LA RUBRICA CHE ABBAIA / Essere o non essere

A cura di GEA

Sono molti i dubbi che attanagliano chi ha un cane. Di molti di questi abbiamo già parlato in passato (come se sia meglio adottare un adulto o un cucciolo, maschio o femmina), ora ne vedremo altri. La risposta, però, rimane sempre la stessa: dipende, perché ogni cane è un’entità a sé e quindi cosa è meglio per uno può non esserlo per altri.

PETTORINA O COLLARE

Il presupposto da cui partire è considerarli non strumenti di contenimento ma attrezzi di sicurezza e alla base di tutto vi è sempre il fondamentale bisogno di sviluppare con il cane una buona relazione. Di pettorine esistono modelli diversi e non tutte hanno la stessa vestibilità, una buona pettorina (come quelle svedesi o ad “H”) non costringe il corpo dell’animale, dando la possibilità di non compromettere il suo atteggiamento nel caso in passeggiata incontri i suoi simili, aiutandolo quindi a inviare tutti i messaggi corretti. Il collare con cinturino è uno strumento che può essere utilizzato quando fra proprietario e cane esiste quell’intesa che permette al primo di anticipare e non impedire i movimenti dell’altro, mentre usarlo su un cane che tira può causare gravi traumi al collo. Esistono poi altre tipologie come lo strozzo e il semi-strozzo, ma queste dovrebbero essere utilizzate solo in casi particolari e da persone esperte: se infatti abbiamo la necessità di cingere il nostro animale con un cappio per averne il controllo, prima di cambiare collare dovremmo chiederci come intervenire per migliorare la relazione con lui.

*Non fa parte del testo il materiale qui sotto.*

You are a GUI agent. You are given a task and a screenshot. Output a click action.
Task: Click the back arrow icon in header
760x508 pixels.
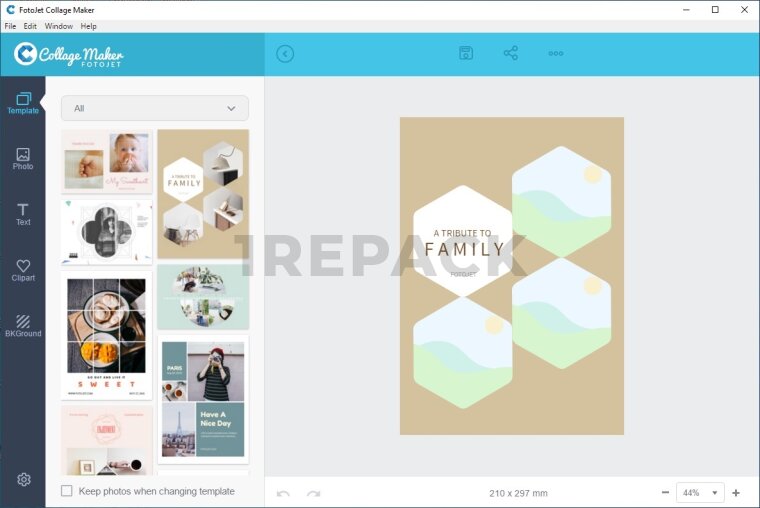[x=285, y=54]
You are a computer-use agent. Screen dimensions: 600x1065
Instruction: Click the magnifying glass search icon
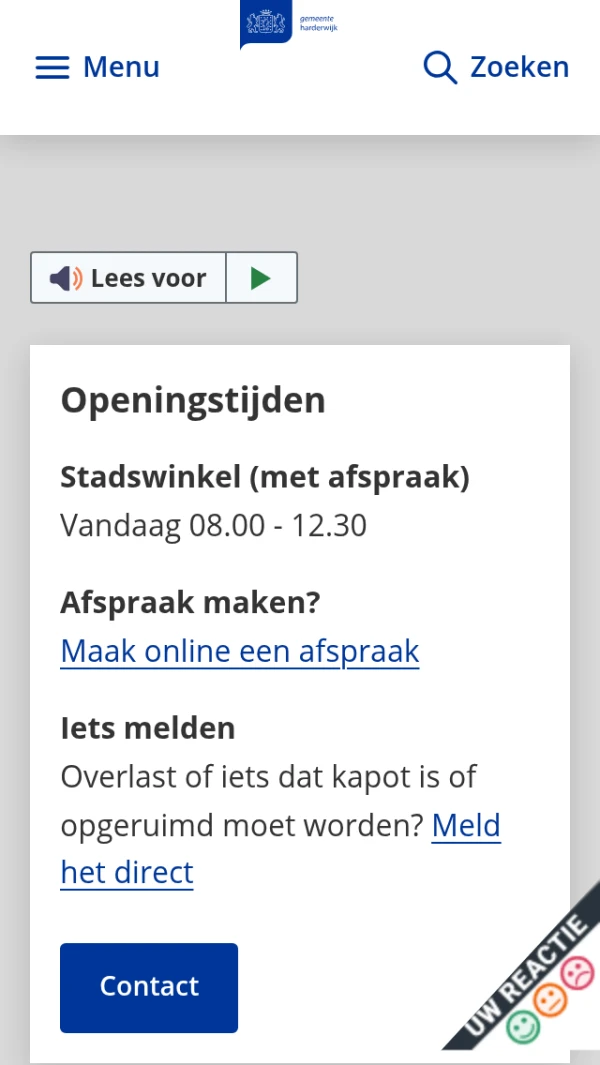point(440,67)
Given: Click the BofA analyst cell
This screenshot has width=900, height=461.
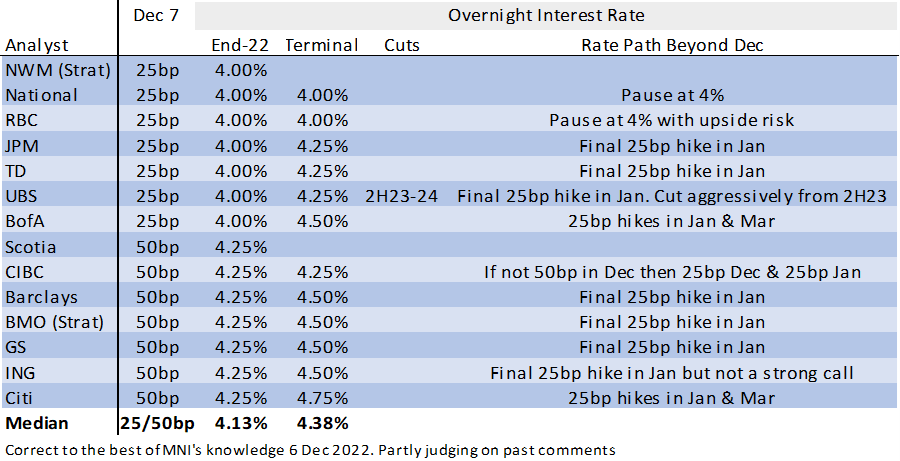Looking at the screenshot, I should (29, 221).
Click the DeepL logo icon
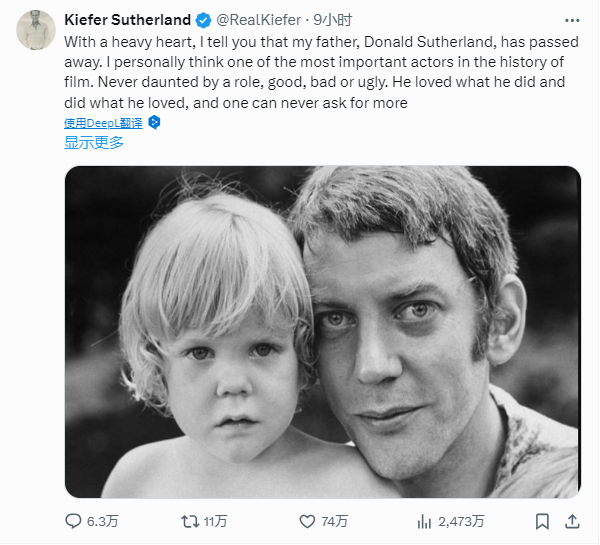600x545 pixels. click(x=154, y=122)
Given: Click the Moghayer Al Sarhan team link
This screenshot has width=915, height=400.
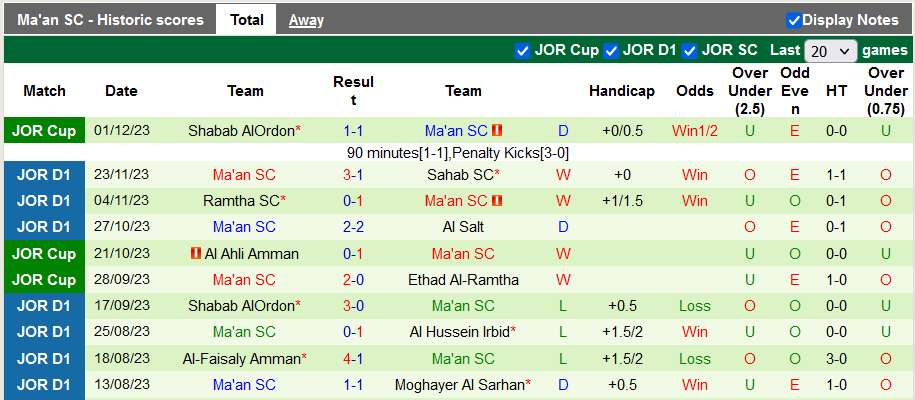Looking at the screenshot, I should point(465,384).
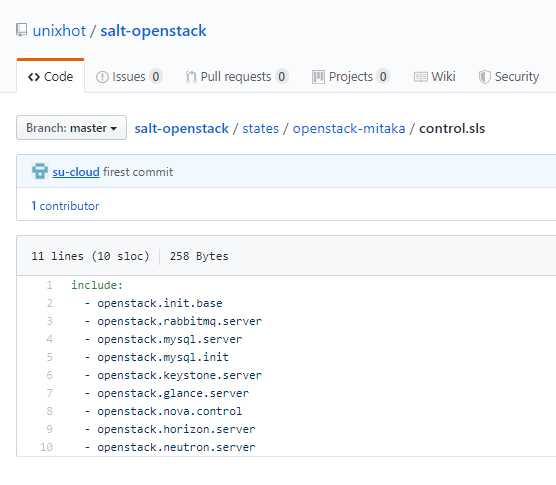The width and height of the screenshot is (556, 485).
Task: Click the su-cloud avatar image
Action: (x=40, y=171)
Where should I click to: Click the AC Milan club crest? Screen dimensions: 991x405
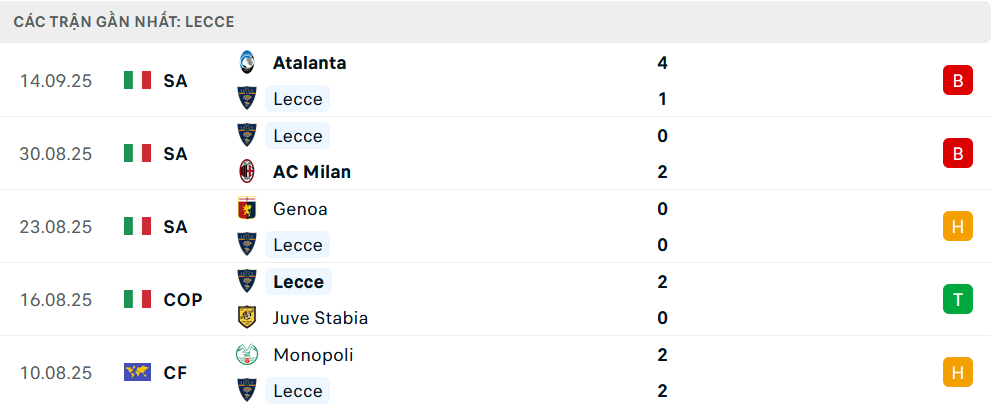tap(246, 172)
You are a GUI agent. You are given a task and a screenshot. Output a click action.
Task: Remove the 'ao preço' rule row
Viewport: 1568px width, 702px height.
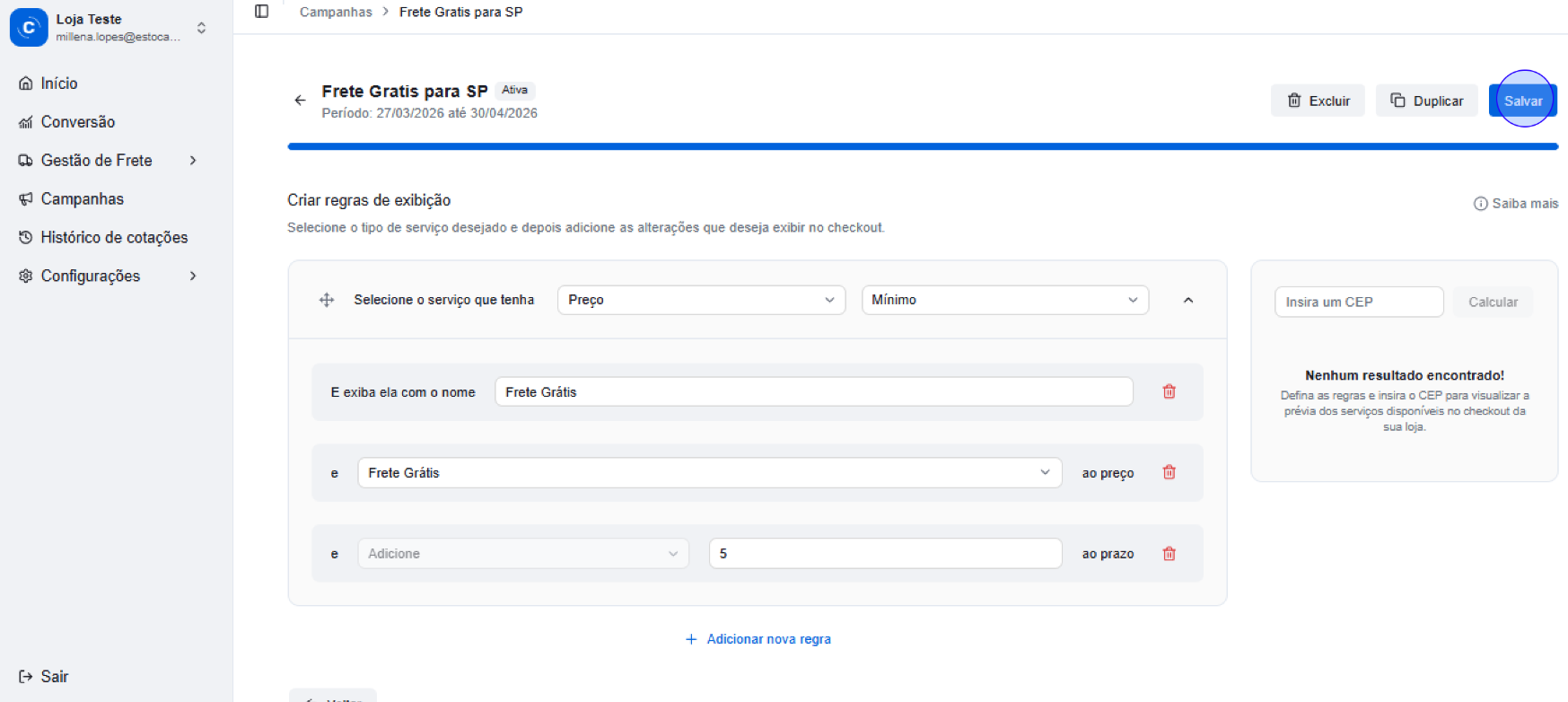[x=1169, y=472]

MUSERUOLA RIGIDA O MORBIDA

La museruola evoca subito, soprattutto per i meno esperti, cani aggressivi e pericolosi. In realtà non tutti sanno che bisognerebbe averla sempre con sé e, sembra scontato dirlo, essere in grado di metterla al proprio cane. La museruola morbida è molto comoda perché può essere portata in giro agevolmente ma non permette al cane di aprire la bocca, quindi è sconsigliata se deve essere usata con una certa frequenza (ad esempio se si usano i mezzi pubblici) e soprattutto d’estate, perché limita la traspirazione del cane. Quella rigida, la basket, è oggettivamente più scomoda da portare e forse più brutta, ma sicuramente più comoda per il cane, che può muoversi al suo interno liberamente. Una buona idea è abituare il nostro animale ad utilizzarla proprio per non avere problemi, ad esempio dal veterinario.

CASA O GIARDINO

Spesso chi non ha a disposizione un giardino pensa di fare un torto ad un cane, ma non è così. Il cane può vivere in una casa senza giardino, a patto di essere portato a spasso più volte al giorno. Viceversa chi ha un prato a disposizione deve ricordarsi che un cane non ama essere lasciato solo e questo non deve essere considerato come sostituto delle passeggiate: il cane ha bisogno di uscire spesso perché la passeggiata non serve solo per fare i bisogni, ma è una fonte inesauribile di nuovi stimoli, un’avventura irrinunciabile che, se vissuta serenamente, sosterrà quel legame meraviglioso che nasce spontaneamente fra uomo e cane.